--- start ---

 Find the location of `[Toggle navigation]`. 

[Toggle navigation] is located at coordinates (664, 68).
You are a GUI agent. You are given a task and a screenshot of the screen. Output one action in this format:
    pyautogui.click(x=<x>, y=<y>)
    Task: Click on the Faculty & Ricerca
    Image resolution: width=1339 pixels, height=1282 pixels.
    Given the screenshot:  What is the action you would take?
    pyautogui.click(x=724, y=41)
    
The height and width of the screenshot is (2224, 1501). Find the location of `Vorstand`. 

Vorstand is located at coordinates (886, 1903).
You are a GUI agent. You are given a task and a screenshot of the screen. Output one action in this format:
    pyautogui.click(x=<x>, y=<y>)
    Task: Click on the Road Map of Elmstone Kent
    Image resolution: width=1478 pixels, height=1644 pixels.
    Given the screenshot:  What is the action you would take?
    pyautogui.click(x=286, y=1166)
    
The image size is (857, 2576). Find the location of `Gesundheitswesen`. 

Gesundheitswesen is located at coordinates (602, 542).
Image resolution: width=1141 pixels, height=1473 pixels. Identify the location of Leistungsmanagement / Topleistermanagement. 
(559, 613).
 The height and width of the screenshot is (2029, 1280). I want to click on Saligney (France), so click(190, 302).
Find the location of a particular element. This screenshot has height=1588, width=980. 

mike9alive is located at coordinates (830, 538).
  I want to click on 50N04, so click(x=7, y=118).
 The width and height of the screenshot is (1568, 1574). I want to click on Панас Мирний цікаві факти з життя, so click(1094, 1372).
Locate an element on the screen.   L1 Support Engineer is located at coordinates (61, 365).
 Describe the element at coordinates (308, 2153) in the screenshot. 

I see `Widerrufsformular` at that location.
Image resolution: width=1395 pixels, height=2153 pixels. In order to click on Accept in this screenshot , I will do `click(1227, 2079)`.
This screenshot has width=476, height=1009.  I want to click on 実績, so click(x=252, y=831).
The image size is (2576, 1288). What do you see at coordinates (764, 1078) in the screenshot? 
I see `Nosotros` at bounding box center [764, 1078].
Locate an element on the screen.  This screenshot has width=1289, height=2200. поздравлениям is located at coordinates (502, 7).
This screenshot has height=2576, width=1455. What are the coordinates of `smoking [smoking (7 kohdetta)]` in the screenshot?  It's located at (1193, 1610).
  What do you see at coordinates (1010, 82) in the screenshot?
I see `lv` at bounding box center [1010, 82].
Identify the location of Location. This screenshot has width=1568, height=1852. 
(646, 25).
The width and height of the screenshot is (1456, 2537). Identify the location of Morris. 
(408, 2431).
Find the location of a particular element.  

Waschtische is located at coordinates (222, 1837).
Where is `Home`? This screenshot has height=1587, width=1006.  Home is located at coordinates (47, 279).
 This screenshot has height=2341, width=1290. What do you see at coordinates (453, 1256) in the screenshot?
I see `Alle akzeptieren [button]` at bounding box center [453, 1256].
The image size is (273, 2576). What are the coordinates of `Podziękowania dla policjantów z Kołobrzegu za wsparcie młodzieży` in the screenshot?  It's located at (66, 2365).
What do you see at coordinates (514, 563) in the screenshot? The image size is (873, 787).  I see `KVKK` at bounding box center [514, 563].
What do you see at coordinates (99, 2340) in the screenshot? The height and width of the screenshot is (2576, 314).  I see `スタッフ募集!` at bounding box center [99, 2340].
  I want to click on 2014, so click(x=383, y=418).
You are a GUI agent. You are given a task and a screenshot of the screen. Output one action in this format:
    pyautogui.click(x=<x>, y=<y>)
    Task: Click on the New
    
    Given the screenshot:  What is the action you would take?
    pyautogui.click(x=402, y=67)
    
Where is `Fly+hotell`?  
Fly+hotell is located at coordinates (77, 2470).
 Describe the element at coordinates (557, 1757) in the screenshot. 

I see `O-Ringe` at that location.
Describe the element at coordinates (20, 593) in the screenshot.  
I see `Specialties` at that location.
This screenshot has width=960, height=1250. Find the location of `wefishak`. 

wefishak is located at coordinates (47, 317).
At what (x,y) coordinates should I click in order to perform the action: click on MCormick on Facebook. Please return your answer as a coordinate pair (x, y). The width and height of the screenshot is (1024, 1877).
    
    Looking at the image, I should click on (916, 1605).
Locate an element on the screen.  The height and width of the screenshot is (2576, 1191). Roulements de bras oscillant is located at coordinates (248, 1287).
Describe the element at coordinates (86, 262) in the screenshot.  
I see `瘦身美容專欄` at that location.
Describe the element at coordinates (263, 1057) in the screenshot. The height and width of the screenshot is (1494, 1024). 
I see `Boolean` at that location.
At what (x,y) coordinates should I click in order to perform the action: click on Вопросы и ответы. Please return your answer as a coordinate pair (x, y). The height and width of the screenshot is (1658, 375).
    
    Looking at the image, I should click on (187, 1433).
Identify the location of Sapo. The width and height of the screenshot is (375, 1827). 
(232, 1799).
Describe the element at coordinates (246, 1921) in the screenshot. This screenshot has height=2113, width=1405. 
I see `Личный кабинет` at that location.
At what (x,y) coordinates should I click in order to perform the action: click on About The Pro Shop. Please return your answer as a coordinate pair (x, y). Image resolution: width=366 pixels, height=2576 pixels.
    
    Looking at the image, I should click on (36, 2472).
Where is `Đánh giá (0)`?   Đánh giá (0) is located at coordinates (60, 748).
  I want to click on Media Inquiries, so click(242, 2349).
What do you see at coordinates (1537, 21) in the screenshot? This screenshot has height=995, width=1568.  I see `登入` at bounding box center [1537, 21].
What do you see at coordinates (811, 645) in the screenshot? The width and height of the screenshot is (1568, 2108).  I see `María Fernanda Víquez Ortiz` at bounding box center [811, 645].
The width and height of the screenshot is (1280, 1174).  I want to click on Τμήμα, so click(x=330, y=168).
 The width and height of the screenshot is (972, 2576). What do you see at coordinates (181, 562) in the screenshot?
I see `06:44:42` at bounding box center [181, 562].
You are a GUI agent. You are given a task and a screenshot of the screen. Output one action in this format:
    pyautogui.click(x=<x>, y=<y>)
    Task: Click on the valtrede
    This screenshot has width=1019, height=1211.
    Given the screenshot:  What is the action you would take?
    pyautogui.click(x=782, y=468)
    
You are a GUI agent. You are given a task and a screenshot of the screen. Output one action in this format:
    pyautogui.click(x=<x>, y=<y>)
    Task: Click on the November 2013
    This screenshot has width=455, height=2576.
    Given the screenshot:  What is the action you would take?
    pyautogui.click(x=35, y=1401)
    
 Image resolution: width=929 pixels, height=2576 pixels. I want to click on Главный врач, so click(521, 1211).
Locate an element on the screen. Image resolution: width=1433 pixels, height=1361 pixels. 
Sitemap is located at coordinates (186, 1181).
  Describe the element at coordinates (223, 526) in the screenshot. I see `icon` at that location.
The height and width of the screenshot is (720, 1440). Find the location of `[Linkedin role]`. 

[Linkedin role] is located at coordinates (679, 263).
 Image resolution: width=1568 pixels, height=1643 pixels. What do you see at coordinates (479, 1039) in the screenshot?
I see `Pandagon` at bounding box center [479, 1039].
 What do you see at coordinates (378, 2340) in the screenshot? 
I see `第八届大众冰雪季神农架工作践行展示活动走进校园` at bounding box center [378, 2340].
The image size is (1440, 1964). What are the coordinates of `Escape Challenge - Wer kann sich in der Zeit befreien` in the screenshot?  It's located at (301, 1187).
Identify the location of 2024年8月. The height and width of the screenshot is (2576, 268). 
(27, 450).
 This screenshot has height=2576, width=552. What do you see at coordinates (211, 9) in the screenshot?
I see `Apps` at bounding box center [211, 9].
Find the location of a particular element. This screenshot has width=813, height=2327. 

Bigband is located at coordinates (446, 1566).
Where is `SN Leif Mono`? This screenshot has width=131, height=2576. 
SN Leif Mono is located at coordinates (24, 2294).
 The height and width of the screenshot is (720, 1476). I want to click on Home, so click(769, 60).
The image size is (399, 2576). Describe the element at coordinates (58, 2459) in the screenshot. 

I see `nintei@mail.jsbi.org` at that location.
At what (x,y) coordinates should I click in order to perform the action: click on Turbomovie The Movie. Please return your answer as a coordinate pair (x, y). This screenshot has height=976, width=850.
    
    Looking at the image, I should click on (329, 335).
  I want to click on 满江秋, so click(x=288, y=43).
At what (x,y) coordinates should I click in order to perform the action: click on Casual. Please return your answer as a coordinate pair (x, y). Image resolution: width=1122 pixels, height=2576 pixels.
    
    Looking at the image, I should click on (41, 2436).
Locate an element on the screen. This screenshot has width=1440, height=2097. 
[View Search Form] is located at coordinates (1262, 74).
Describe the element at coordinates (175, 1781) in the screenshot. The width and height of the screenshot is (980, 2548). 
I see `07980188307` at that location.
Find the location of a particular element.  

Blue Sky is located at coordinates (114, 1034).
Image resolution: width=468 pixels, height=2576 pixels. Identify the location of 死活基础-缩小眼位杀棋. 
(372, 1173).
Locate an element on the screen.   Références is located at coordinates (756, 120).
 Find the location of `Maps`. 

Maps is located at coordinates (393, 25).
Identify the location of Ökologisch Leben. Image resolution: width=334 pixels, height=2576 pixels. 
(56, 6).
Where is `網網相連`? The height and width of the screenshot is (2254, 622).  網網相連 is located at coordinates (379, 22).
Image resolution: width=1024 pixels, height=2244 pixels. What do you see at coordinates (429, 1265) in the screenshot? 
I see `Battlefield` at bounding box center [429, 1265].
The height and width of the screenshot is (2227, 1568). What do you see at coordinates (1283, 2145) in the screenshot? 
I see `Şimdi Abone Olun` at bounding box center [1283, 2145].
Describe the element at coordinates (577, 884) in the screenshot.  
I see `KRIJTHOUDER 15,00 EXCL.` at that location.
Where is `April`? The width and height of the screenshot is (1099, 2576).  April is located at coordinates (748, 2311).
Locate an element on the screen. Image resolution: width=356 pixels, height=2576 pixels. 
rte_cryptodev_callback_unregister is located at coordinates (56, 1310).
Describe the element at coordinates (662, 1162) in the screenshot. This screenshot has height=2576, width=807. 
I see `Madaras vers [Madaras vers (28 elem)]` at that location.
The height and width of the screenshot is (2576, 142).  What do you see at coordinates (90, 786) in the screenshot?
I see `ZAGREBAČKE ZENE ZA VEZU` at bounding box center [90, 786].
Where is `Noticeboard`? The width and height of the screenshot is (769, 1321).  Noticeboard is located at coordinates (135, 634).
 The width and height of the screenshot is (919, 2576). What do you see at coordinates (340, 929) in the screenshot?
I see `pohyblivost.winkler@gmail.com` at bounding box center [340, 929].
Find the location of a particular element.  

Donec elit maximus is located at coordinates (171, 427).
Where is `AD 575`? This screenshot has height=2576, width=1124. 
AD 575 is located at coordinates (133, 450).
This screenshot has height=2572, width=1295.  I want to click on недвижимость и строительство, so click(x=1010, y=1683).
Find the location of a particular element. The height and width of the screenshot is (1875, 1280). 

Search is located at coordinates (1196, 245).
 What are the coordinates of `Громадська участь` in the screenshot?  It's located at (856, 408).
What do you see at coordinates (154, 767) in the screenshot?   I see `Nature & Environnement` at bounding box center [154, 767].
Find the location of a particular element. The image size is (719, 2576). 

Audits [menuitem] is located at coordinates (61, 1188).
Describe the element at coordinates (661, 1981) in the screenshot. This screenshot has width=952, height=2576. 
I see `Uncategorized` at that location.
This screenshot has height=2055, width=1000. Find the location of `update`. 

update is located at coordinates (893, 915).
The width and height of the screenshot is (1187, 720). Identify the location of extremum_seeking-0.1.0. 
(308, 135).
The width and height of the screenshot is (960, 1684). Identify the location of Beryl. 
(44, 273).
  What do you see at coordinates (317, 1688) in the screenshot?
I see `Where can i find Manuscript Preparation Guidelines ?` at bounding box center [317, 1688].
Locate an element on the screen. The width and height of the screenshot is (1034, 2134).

--- end ---

Retype the records from the line with "The image size is (273, 2576)." up to and including the line with "pyautogui.click(x=402, y=67)", changing nothing.

The image size is (273, 2576). What are the coordinates of `Podziękowania dla policjantów z Kołobrzegu za wsparcie młodzieży` in the screenshot?  It's located at (66, 2365).
What do you see at coordinates (514, 563) in the screenshot? The image size is (873, 787).  I see `KVKK` at bounding box center [514, 563].
What do you see at coordinates (99, 2340) in the screenshot? The height and width of the screenshot is (2576, 314).  I see `スタッフ募集!` at bounding box center [99, 2340].
  I want to click on 2014, so click(x=383, y=418).
You are a GUI agent. You are given a task and a screenshot of the screen. Output one action in this format:
    pyautogui.click(x=<x>, y=<y>)
    Task: Click on the New
    
    Given the screenshot:  What is the action you would take?
    pyautogui.click(x=402, y=67)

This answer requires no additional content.